EXERCISE DIRECTIONS:
The lines from the one containing "You are a GUI" to the end of the entries, both included, are what you need to transcribe exactly, without pictures and without anything else.
** Opening EXERCISE INPUT block **
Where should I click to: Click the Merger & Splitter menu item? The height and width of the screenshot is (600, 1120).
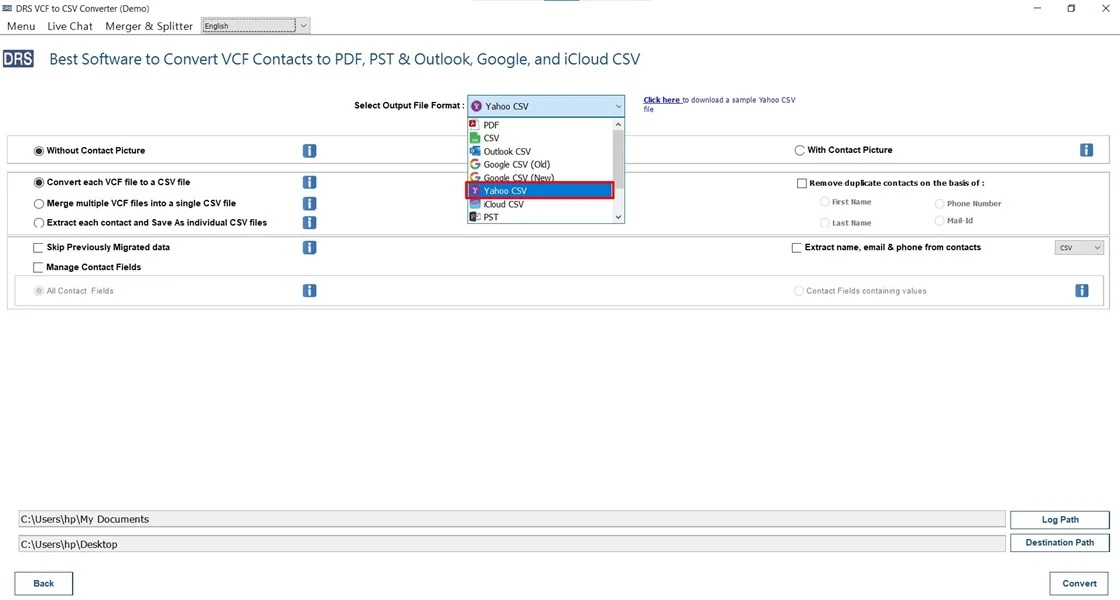[148, 26]
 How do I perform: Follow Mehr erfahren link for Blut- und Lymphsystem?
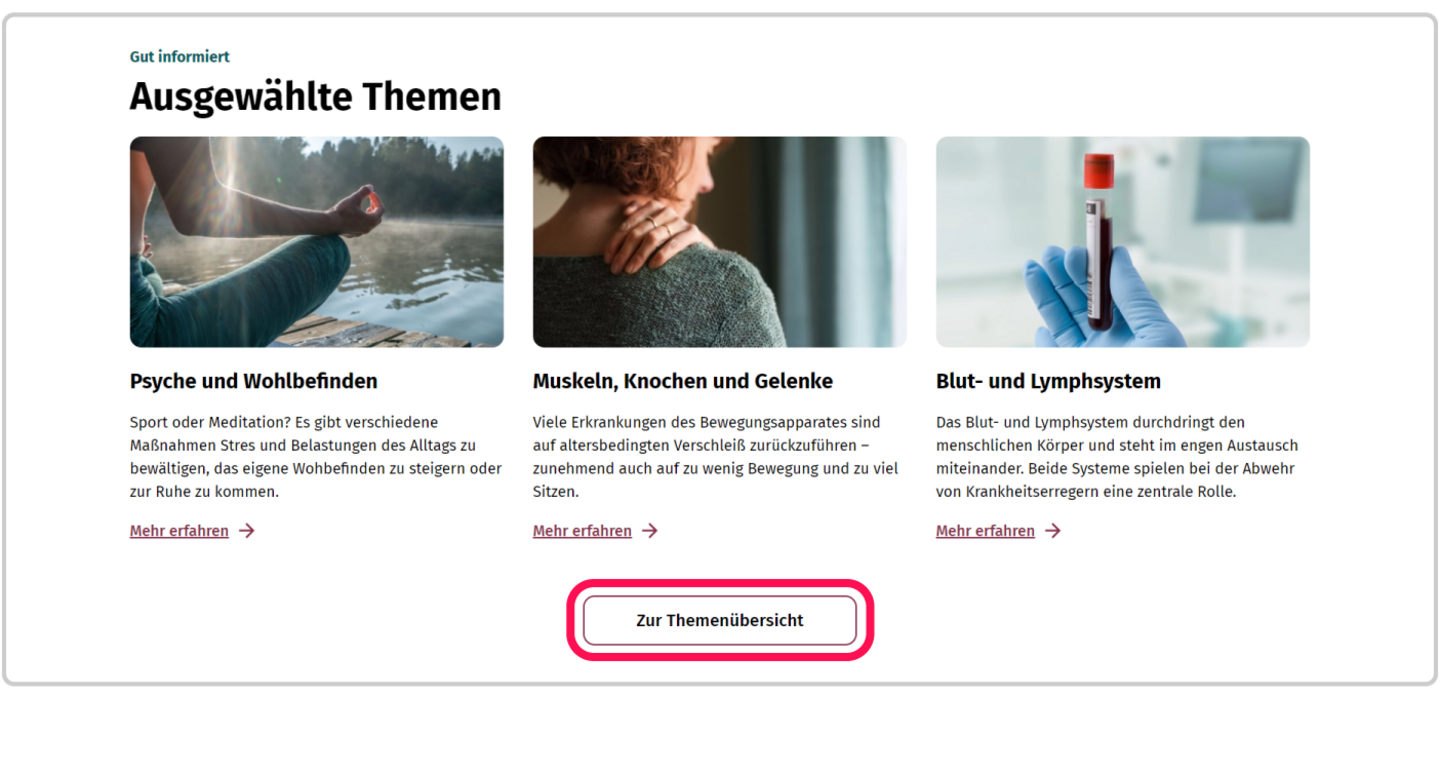(985, 531)
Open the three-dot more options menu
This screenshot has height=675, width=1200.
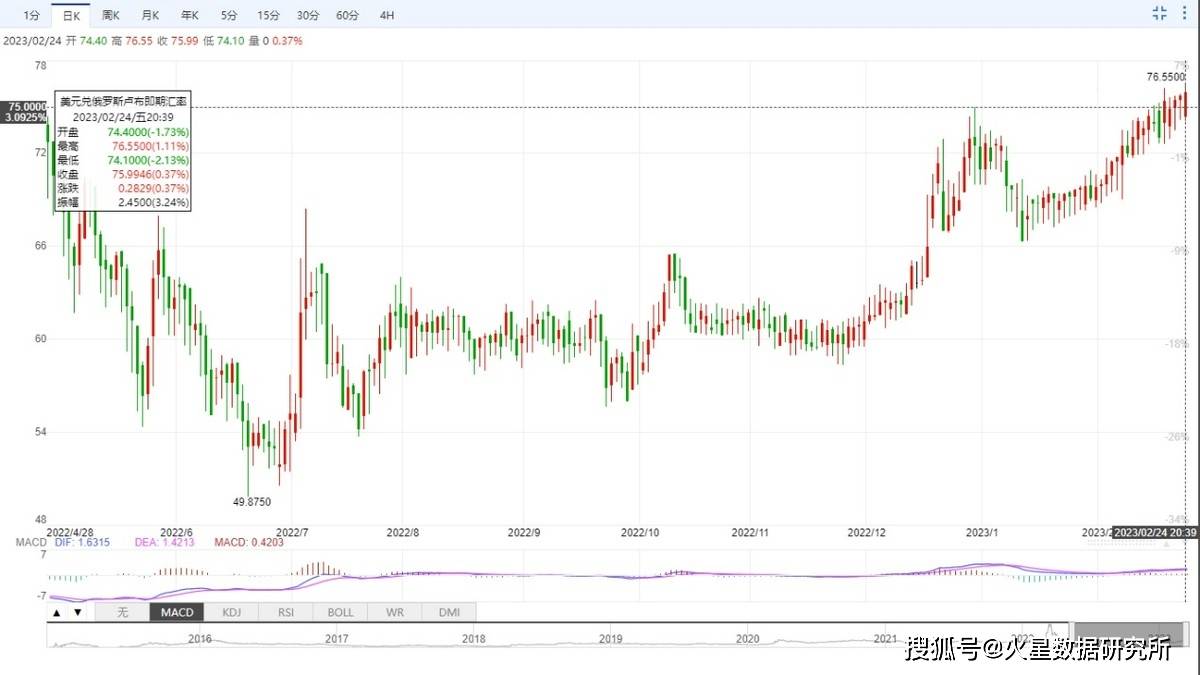coord(1187,13)
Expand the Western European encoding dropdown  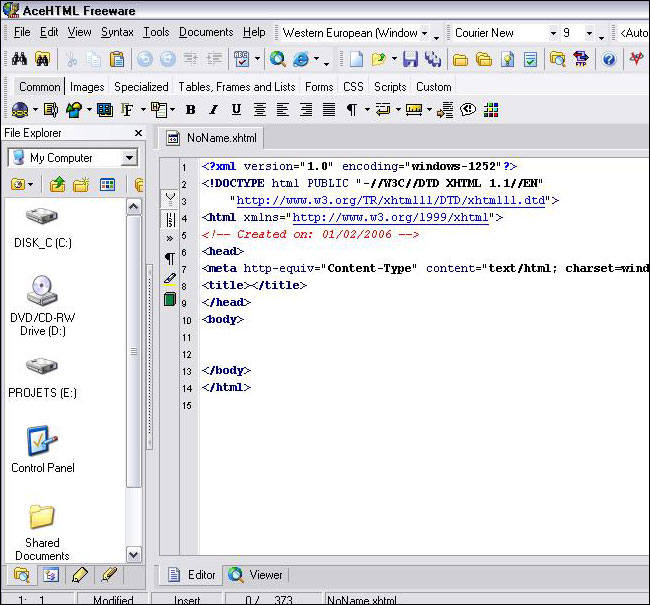(424, 33)
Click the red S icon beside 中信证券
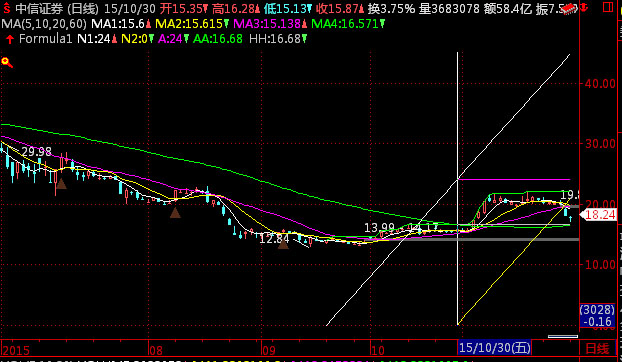The image size is (622, 362). (6, 8)
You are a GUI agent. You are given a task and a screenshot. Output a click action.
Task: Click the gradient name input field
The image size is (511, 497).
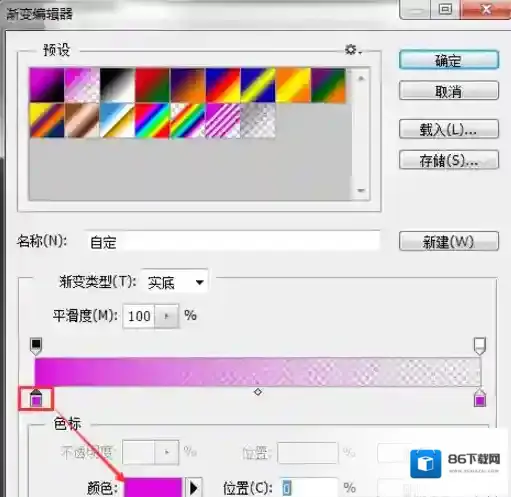232,241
** Closing EXERCISE INPUT block **
SOLUTION TO THE PROBLEM:
You are a GUI agent. You are given a task and a screenshot. Output a click action.
Task: Click the gradient name input field
The image size is (511, 497).
232,241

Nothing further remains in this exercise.